• **Passage to read**:
- - - - - - -
Literature DB >> 36133256

Preliminary seroprevalence study of neurotropic virus antibodies in Nodding syndrome.

Raquel Valdes Angues1, Valerie S Palmer1, Rajarshi Mazumder2, Caesar Okot3, Peter S Spencer1.   

Abstract

Nodding syndrome (NS) is a mostly East African pediatric epileptiform encephalopathy of unknown etiology that shares some clinical features with measles-associated subacute sclerosing panencephalitis (SSPE) and progressive rubella panencephalitis. Two independent studies in northern Uganda identified an association between NS and prior measles infection, while an earlier study in South Sudan found an inverse association. We report preliminary serologic analyses of antibodies to measles (MV), rubella (RV), HSV-1, and CMV viruses in northern Ugandan children with NS and Household (HC) and Community (CC) Controls. Only MV-positive titers were significantly different (3-fold and > 2-fold) in NS relative to HC and HC + CC, respectively. While these results are consistent with greater prior measles infection in Ugandan persons with NS, further studies are needed to determine whether Measles virus (MV) plays any role in the etiology and pathogenesis of NS. Resolving this issue will be invaluable for the thousands of children at risk for this devastating yet often neglected condition.
- - - - - - -
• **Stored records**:
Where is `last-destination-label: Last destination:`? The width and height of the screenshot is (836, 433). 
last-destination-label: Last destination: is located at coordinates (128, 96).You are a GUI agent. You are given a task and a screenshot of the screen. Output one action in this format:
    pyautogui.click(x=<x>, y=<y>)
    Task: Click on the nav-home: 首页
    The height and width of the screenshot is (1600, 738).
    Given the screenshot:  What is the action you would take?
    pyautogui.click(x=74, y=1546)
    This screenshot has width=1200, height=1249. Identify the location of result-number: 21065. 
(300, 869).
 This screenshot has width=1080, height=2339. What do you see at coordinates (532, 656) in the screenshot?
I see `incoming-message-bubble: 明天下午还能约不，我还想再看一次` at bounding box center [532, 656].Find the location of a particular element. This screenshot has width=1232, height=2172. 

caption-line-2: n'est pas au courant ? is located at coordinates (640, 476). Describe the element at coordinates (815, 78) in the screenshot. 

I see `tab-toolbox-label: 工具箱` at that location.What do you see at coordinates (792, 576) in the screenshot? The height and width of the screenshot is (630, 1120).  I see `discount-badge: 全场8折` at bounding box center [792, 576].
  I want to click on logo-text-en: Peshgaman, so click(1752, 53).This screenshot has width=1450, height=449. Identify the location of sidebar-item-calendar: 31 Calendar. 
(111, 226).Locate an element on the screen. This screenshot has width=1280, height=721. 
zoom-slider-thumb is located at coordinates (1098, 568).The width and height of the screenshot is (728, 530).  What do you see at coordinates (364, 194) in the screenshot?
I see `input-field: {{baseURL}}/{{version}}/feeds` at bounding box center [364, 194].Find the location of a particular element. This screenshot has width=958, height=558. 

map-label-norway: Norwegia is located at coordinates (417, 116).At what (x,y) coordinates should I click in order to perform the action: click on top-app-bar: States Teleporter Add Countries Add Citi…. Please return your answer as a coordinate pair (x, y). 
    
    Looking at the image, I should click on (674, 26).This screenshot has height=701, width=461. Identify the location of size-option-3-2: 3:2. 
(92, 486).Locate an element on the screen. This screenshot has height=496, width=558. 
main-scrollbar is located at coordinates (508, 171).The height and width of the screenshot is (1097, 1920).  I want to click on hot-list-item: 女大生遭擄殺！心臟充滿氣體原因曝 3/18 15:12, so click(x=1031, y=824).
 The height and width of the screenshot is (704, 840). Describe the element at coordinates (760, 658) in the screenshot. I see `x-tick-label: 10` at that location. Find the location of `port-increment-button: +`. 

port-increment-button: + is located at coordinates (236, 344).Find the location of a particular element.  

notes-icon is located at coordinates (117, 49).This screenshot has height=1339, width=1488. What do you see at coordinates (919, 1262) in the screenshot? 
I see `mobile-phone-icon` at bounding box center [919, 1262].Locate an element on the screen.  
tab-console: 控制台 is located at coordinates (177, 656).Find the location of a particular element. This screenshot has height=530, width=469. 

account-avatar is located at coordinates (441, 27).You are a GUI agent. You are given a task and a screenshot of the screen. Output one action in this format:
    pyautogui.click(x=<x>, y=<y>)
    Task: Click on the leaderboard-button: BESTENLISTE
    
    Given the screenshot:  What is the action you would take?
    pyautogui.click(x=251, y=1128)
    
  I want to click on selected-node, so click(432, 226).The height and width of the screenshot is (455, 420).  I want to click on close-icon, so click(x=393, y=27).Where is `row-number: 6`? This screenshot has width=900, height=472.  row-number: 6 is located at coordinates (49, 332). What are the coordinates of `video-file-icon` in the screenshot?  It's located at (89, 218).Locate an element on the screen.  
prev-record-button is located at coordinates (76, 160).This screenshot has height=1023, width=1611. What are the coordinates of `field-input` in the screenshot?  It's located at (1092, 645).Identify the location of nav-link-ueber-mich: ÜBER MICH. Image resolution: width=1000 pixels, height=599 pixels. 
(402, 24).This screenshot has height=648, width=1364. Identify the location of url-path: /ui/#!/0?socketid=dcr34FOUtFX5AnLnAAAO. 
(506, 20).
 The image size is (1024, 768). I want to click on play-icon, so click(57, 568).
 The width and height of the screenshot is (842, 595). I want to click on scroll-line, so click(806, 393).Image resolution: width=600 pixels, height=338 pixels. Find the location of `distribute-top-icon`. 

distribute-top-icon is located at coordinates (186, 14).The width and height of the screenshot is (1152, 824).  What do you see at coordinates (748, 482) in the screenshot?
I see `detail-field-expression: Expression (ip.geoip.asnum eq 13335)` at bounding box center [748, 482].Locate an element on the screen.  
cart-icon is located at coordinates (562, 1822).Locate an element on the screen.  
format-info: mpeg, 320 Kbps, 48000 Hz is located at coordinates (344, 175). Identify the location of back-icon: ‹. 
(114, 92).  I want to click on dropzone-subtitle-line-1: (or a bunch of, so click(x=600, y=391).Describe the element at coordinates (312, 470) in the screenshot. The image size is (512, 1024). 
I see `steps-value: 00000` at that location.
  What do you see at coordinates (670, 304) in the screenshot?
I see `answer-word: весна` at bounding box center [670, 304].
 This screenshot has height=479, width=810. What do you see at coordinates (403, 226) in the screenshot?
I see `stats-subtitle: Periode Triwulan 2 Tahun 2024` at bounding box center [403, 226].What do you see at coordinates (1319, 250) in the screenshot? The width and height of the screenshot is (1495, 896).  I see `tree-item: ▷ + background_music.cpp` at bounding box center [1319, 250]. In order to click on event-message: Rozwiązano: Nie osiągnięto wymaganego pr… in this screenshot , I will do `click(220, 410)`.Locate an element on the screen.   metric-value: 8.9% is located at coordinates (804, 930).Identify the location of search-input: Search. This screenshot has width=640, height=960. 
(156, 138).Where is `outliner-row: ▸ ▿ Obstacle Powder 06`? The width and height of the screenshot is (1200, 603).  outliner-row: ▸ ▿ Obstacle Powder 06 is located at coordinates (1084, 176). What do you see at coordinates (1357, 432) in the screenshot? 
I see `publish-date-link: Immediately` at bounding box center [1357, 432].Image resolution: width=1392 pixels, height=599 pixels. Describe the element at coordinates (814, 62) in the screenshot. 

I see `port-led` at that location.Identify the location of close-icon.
- - - - - - -
Using the Nodding syndrome abstract, answer these:
(a) Antibodies to which four viruses were analyzed?
(b) What association between NS and prior measles infection did the earlier study in South Sudan find?
(c) By what factor did MV-positive titers in NS differ from those in Household Controls?

• **Your response**:
(a) Measles (MV), rubella (RV), HSV-1, and CMV.
(b) An inverse association.
(c) 3-fold.